Avoidance is a very common coping strategy for people who have survived trauma. The desire to push down and/or minimize an experience can provide short-term relief. But it can also present problems in the long-term.
Avoidance can leave people unprepared to regulate their emotional and physical responses to reminders of abuse. It can further remove the opportunity to process through the impact of a traumatic experience in a healthy way.
As a result, many survivors have struggled with the #metoo movement. The unyielding exposure to reminders of violence can be disorienting and overwhelming. This is particularly true when people have not built up strategies to regulate their brains’ and bodies’ responses to their own memories. As a result, for some, the reaction to #metoo has been to shut down further, to hide, to even become angry or resentful.

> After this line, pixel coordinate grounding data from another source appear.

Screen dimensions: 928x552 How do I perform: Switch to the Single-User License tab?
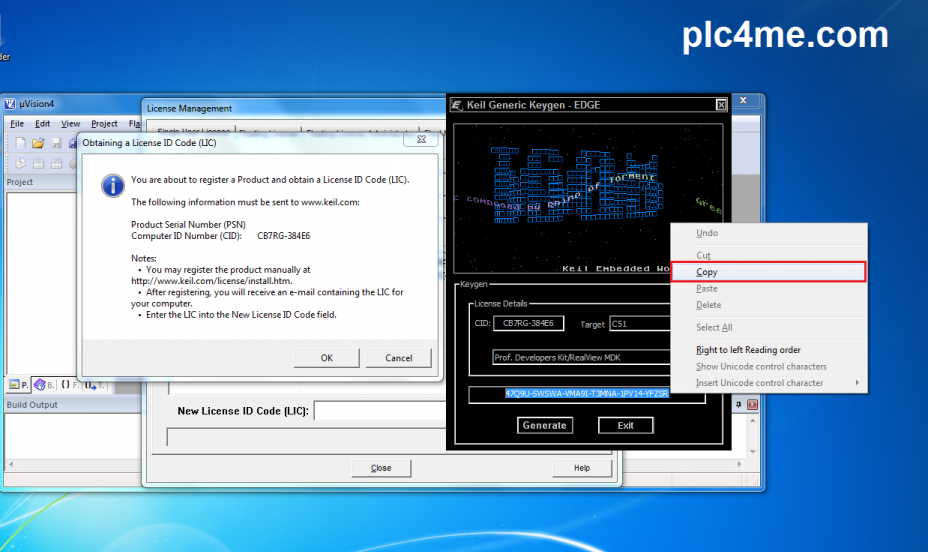[x=193, y=131]
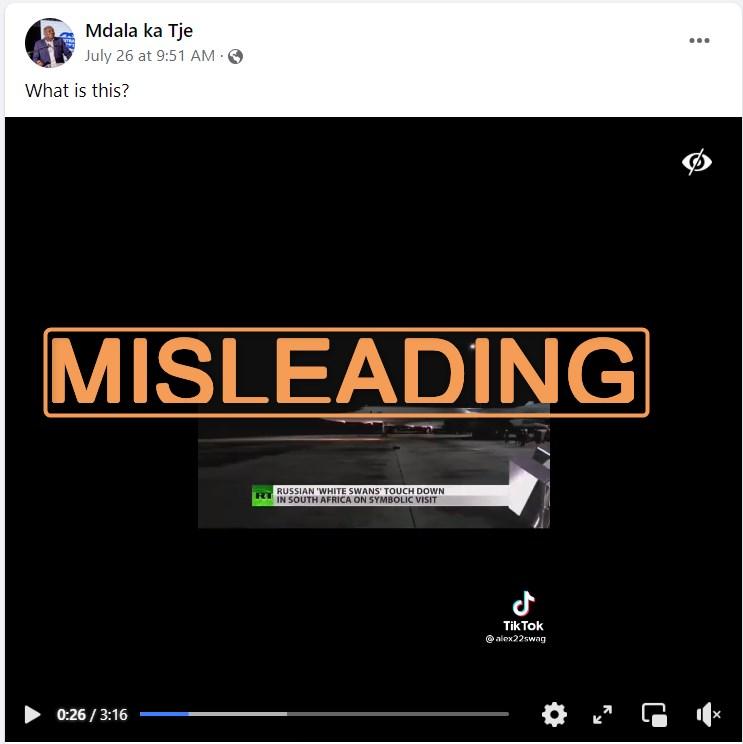Click the RT news logo
The width and height of the screenshot is (743, 744).
(263, 495)
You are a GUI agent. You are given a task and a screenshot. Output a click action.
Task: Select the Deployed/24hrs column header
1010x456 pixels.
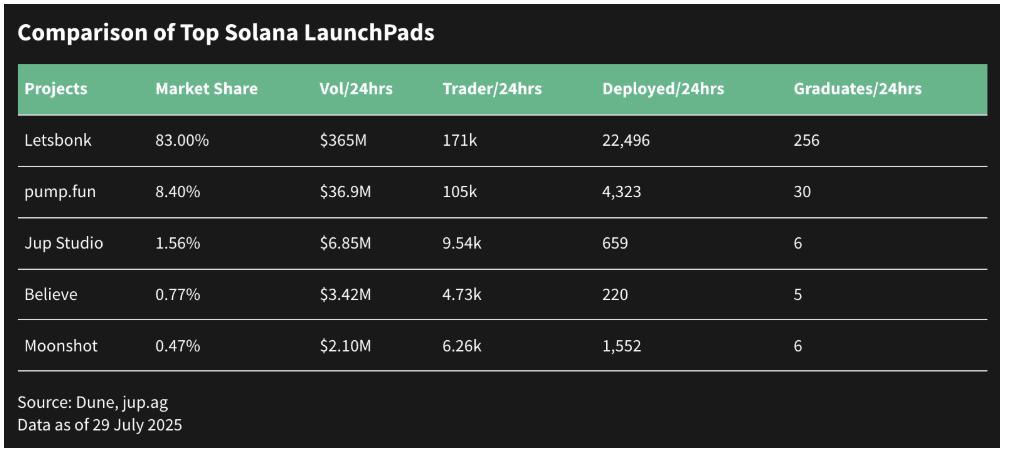(x=663, y=89)
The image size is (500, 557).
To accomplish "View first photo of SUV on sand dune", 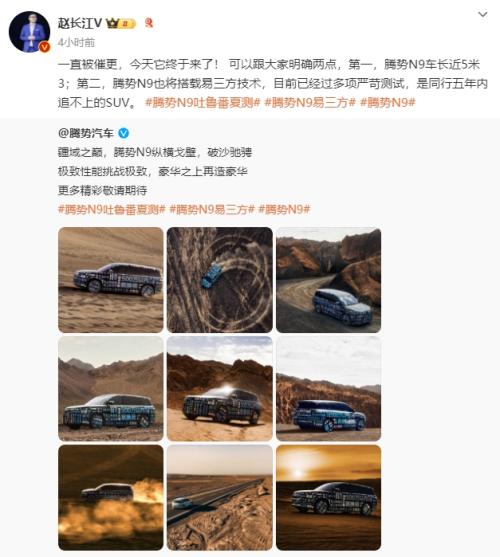I will pyautogui.click(x=111, y=280).
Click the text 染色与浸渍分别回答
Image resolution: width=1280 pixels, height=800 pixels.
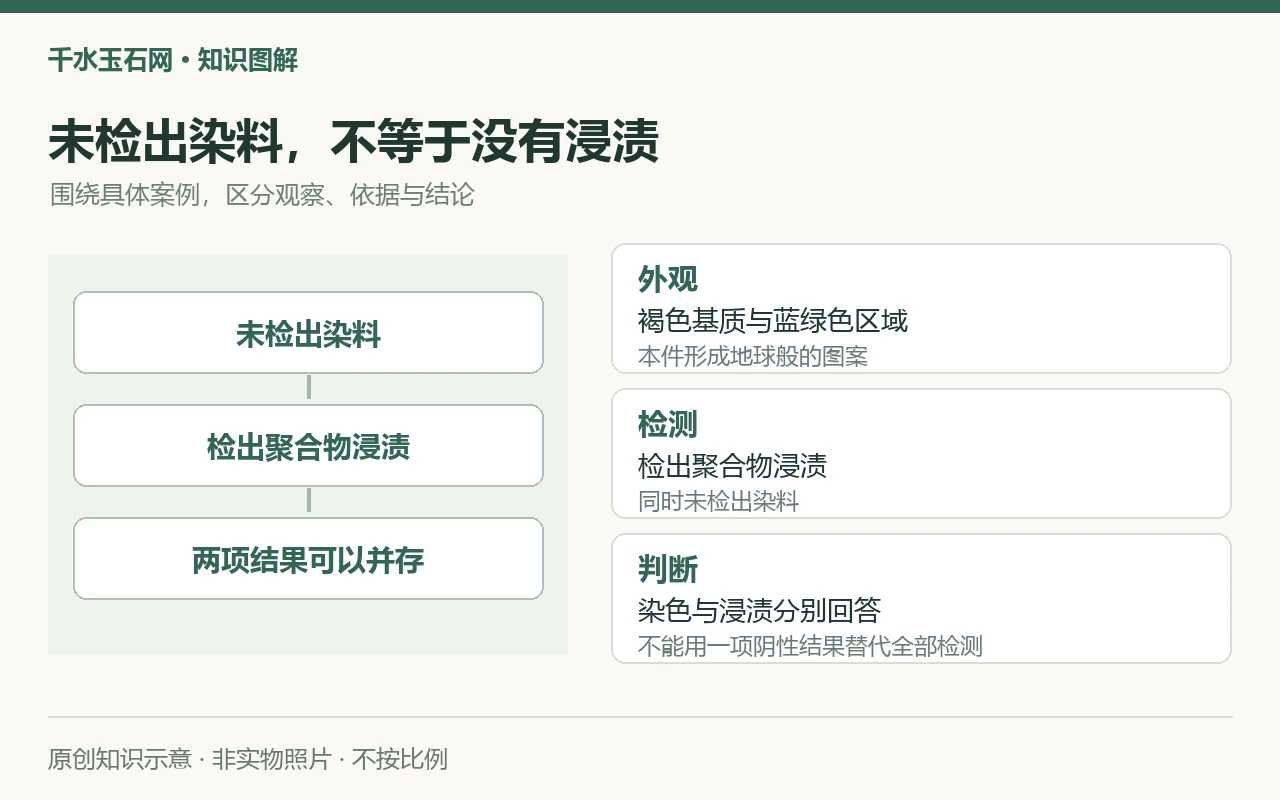tap(759, 611)
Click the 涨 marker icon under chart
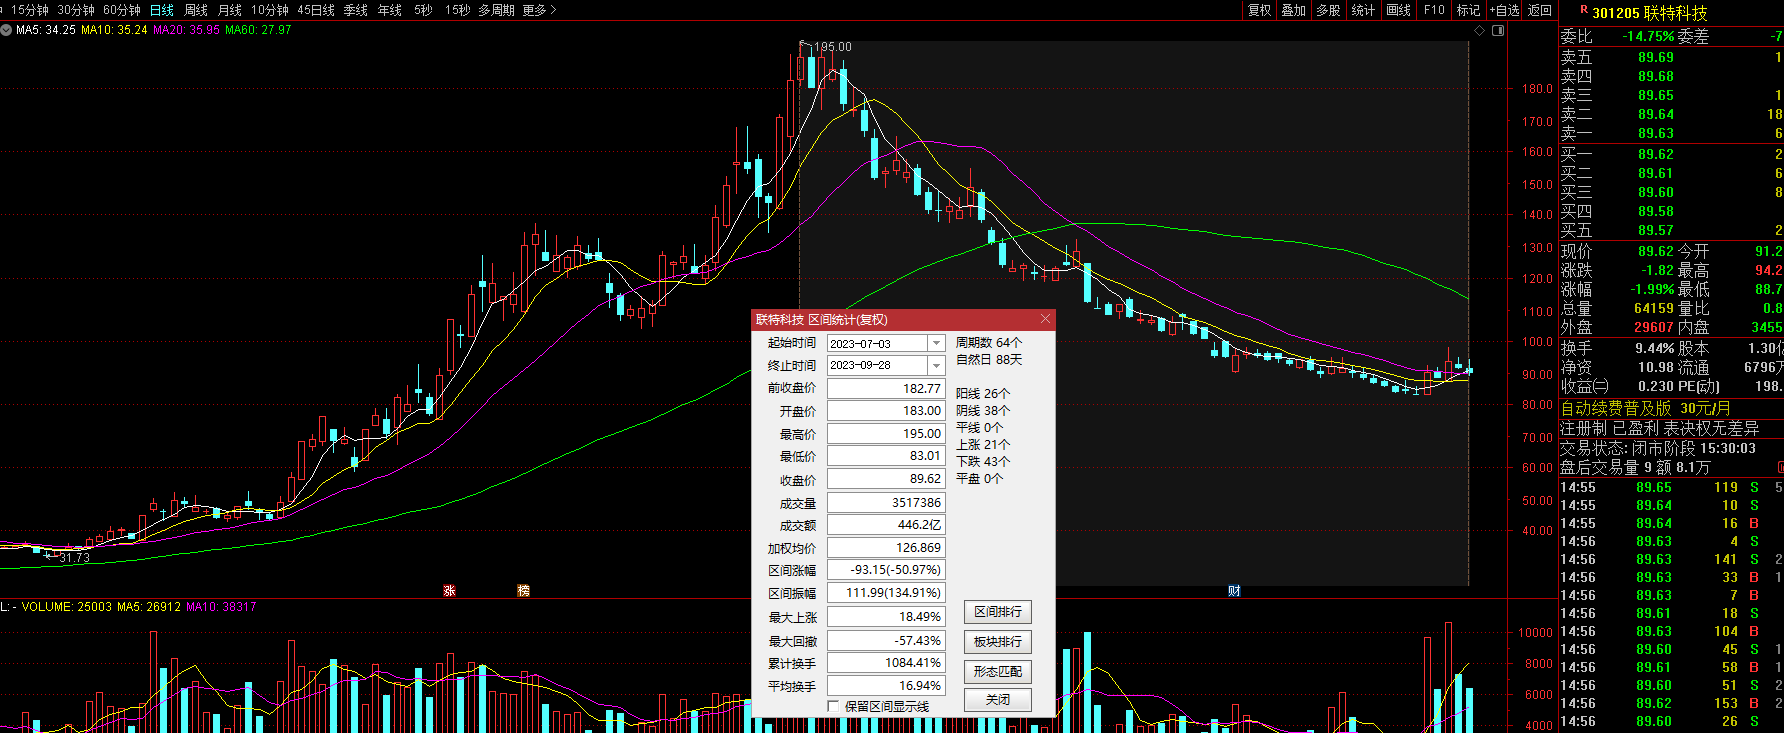Screen dimensions: 1784x733 [449, 591]
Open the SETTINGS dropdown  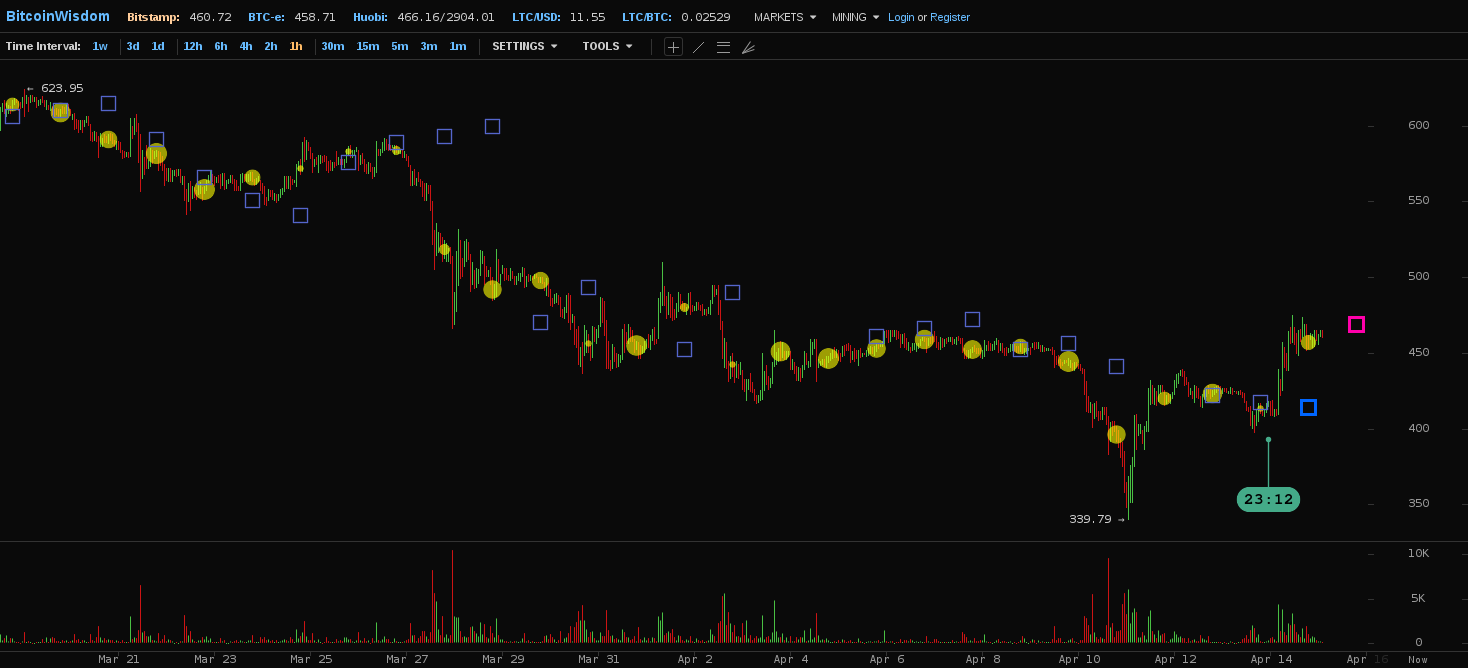(524, 46)
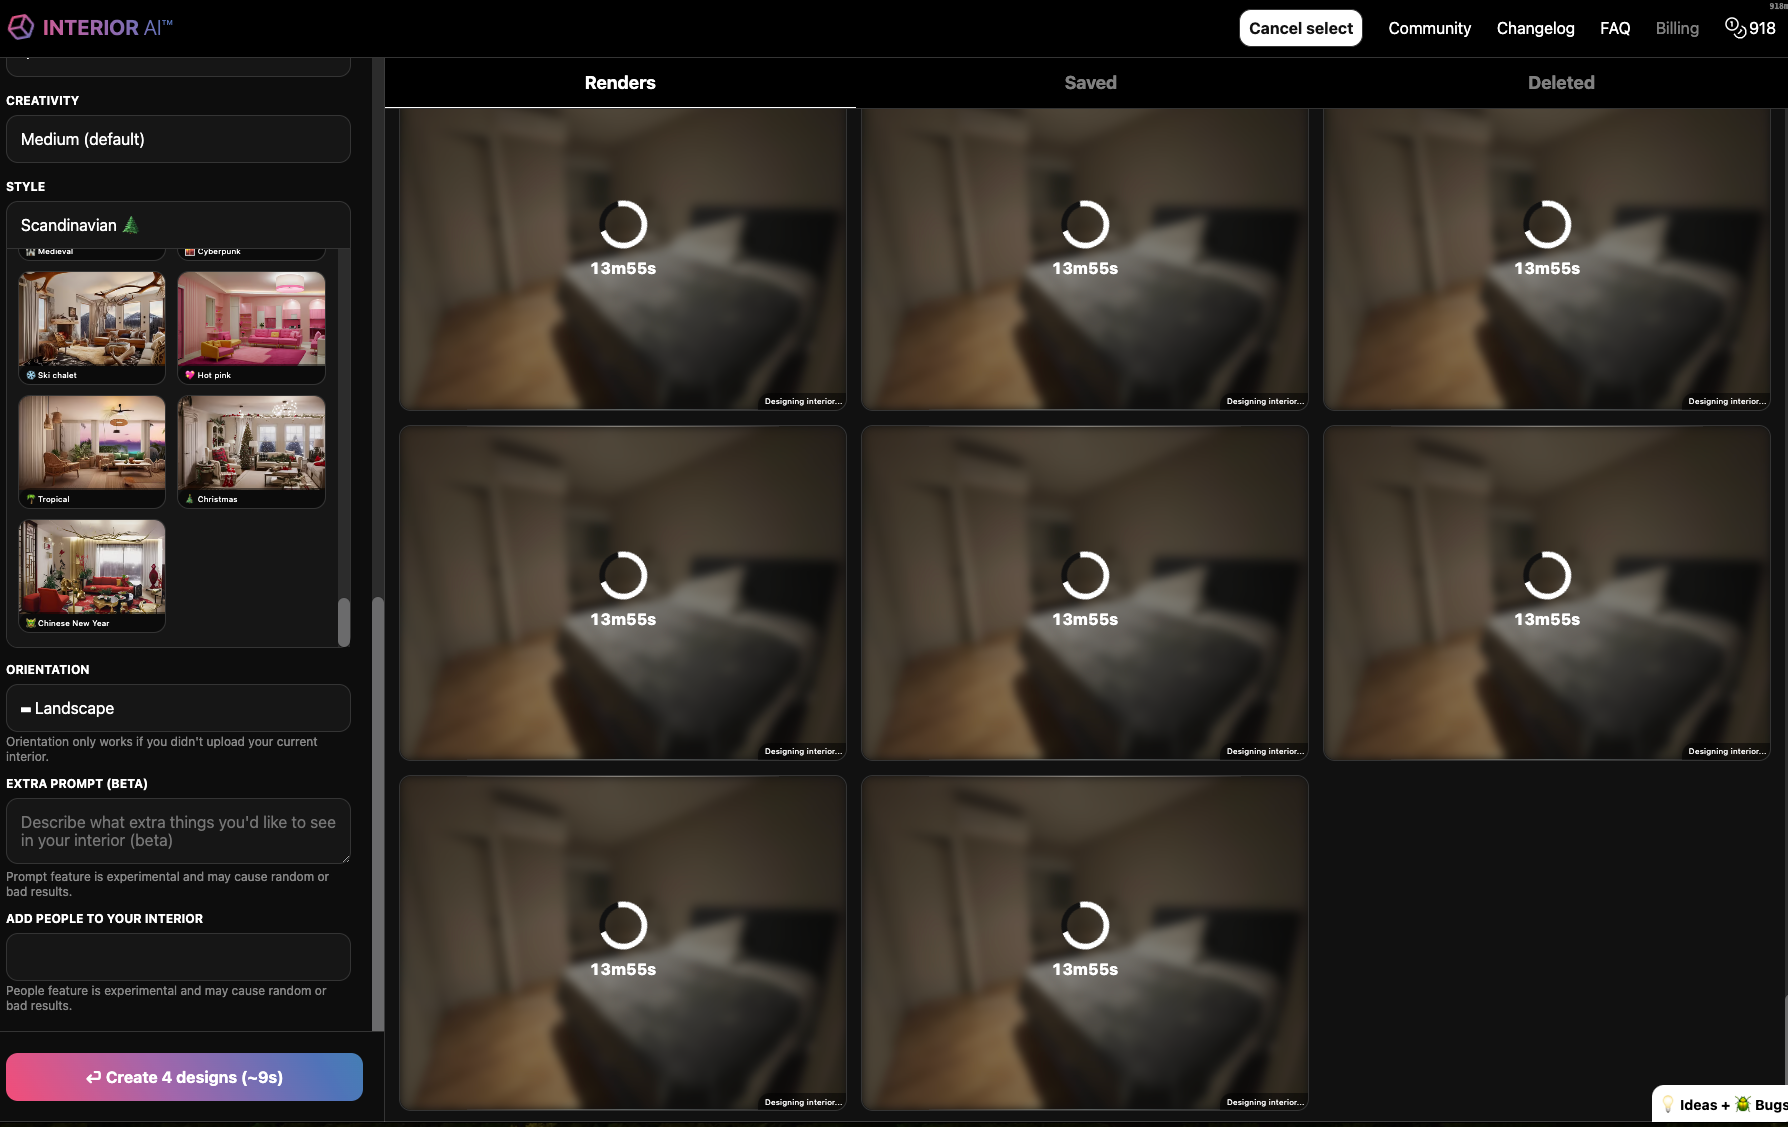Choose the Tropical style thumbnail
Screen dimensions: 1788x1127
[x=92, y=450]

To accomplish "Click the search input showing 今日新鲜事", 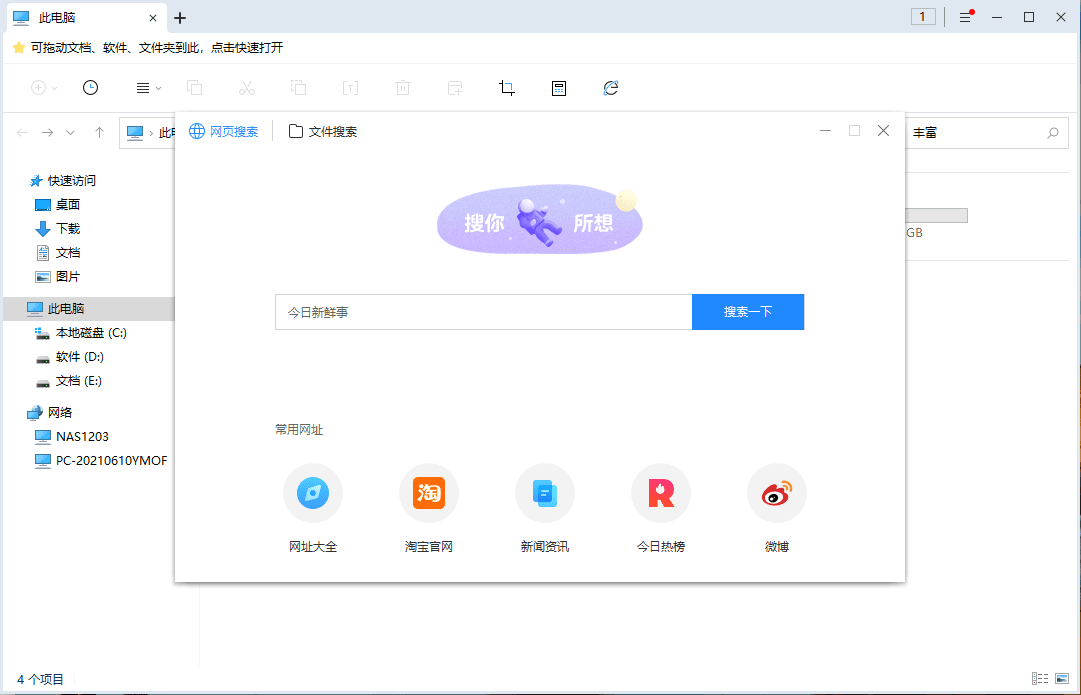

What can sexual abuse look like in a domestic violence situation?
Domestic violence often elevates to mainstream attention through well-publicized but isolated events of physical assault. In reality, DV exists in subtler but more pervasive patterns of power and control. It involves a systematic imbalance within a relationship in which one person’s desires, needs and behaviors continuously dominate the other’s.
The imbalance of sexual power in a relationship looks very much the same. Sometimes, yes, it can exist as violent sexual assault — actions anyone would immediately recognize as abuse. But more often, it exists as expectation, entitlement, coercion, pressure, and lack of concern for the physical and emotional well-being of the other party. Ultimately, abusive partners prioritize their desire for sex and control over the boundaries and safety of their partners. This comes down to a violation of bodily autonomy.
Tell us more about the term ‘bodily autonomy.’
Bodily autonomy is the concept that your body is truly and exclusively yours. You always have the right to set boundaries. You always have the right to determine the level to which you will engage physically or sexually with another person — no matter the relationship or the length of time you have been in that relationship.
#MeToo has exposed hundreds of instances in which one individual has violated another’s bodily autonomy. Many of the stories have involved isolated incidents of assault. But this same violation can take place within intimate relationships. DV and sexual assault intersect when the sexual relationship begins to reflect the notion that one partner’s body is no longer under their control. But, whether inside or outside intimate relationships, people always have the right to determine how they use their bodies. Others do not get to decide that for us.
In consideration of #metoo and domestic violence, JFS asks you to place a bandage on your seder table. A bandage reminds us not everyone in our community is safe and free this holiday. Oppression doesn’t take a break. In fact, domestic violence, and the sexual abuse that can accompany it, can intensify around holidays.